Sprint Corp. is planning to rely more heavily on its wireless segment and Internet backbone to balance out its faltering long-distance business.
The company warned late last week its 2000 and 2001 earnings would be below Wall Street expectations, an announcement that followed similar but more drastic moves by fellow long-distance leaders AT&T Corp. and WorldCom Communications Inc.
Amid heavy trading, Sprint’s PCS shares slowly fell 22 percent Friday to $28.50 per share, down from $36.56 the previous day. Sprint’s FON group saw heavy trading in the morning, but leveled off in the afternoon to $23.87, up from $22.50 the previous day.

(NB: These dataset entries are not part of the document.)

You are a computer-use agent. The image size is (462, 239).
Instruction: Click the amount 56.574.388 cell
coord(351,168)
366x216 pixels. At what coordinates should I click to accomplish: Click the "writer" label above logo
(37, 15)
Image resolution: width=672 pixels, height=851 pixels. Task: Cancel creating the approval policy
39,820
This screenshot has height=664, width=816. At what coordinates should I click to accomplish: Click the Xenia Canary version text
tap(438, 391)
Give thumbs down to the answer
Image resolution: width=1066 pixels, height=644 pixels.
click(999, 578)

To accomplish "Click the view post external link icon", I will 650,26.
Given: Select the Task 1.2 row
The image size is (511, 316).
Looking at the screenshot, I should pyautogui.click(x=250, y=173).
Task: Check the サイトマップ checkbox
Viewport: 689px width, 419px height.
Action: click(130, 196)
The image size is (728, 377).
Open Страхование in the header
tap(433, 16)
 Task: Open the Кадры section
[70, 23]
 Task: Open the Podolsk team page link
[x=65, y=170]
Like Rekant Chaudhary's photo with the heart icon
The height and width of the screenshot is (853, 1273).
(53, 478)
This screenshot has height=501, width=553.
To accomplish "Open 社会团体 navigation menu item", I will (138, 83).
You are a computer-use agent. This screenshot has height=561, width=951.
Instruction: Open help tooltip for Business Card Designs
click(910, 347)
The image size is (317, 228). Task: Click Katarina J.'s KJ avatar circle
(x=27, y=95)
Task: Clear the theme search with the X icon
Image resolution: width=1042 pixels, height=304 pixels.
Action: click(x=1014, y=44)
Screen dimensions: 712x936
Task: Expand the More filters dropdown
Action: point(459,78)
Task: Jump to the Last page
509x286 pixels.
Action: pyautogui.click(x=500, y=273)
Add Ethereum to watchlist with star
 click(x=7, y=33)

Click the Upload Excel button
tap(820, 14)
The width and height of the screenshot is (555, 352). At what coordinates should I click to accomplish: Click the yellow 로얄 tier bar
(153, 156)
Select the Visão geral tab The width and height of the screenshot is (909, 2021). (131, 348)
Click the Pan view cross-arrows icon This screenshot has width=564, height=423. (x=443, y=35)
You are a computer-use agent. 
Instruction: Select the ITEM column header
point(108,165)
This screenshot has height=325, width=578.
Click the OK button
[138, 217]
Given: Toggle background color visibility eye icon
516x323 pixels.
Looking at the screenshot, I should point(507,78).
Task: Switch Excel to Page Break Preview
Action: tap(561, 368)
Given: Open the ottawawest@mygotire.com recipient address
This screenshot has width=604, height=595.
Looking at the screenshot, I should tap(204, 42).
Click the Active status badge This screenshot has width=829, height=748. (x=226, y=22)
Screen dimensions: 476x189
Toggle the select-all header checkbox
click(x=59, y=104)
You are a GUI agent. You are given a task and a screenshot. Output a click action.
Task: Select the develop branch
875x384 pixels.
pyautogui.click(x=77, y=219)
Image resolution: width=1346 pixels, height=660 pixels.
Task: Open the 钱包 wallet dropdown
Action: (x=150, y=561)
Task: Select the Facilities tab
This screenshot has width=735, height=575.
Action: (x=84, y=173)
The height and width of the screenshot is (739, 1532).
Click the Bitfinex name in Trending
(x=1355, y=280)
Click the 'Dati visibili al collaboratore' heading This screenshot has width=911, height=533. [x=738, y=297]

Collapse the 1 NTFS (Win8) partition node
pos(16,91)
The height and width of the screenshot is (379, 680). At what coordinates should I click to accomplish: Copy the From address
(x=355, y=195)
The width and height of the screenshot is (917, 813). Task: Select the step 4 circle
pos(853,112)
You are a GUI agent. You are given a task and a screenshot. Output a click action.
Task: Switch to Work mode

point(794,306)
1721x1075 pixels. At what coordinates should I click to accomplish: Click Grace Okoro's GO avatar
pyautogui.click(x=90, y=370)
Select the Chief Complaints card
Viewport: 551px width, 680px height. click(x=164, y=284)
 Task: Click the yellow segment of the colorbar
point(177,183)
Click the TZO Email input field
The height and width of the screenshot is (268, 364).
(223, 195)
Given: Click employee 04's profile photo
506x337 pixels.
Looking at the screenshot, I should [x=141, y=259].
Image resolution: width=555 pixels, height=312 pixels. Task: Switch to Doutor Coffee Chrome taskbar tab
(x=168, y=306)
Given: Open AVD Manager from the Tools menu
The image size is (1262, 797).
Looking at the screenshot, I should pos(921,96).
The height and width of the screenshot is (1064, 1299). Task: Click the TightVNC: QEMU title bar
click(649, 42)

Sprint said its FON Group, which comprises its long-distance and data arm, would reach full-year earnings of $1.80 to $1.90 a share. Analysts had pegged the company’s earnings at $1.90 for that period.
Next year, Sprint said it expects earnings of $1.65 to $1.75 a share, which falls below a Wall Street expectation of $2.10.
Sprint’s announcement comes after months of sliding profits for major long-distance companies. To combat the downturn, AT&T and WorldCom both announced plans to split up their companies into various segments.
William Esrey, Sprint’s chief executive, said the Kansas City, Mo.-based carrier would take a more moderate approach and focus more heavily on its personal communications services and Internet segments to turn up slipping profits.
“Over the next three years, telecommunications industry revenues are expected to grow by more than a third,” Esrey said Friday during the company’s annual investment meeting in New York. “This growth will be driven in large part by wireless communications and Internet-related services. When you match those growth characteristics to Sprint’s key assets-our 100-percent digital PCS network, tier-one Internet backbone, national long-distance fiber-optic backbone and local telephone operations with superior growth demographics-it’s clear that Sprint has a compelling industry position.”
Today 70 percent of the company’s long-distance business is voice and 30 percent is data, while local operations are 90-percent voice. By 2003, Sprint said it will shift the balance to create an equal mix between voice and data.
Sprint expects these changes will allow a 40- to 50-percent increase in the FON group by 2003 compared to this year, bringing shares to $2.68.
The company’s forecast for its PCS group was in line with its hopes for the industry. The company said the group’s revenues would grow 90 percent this year, 50 percent next year and about 30 percent in 2002.
By the year’s end, Sprint said it expects to have about 10 percent of its customers using its wireless Web service. In five years, the company expects that number to increase to 60 percent.
“Our goal is straightforward-deliver superior shareholder returns. To achieve this we must continue to build PCS into a wireless powerhouse and transition FON Group into a high-growth, data-driven business,” Esrey said. “The real key, as always, is execution.”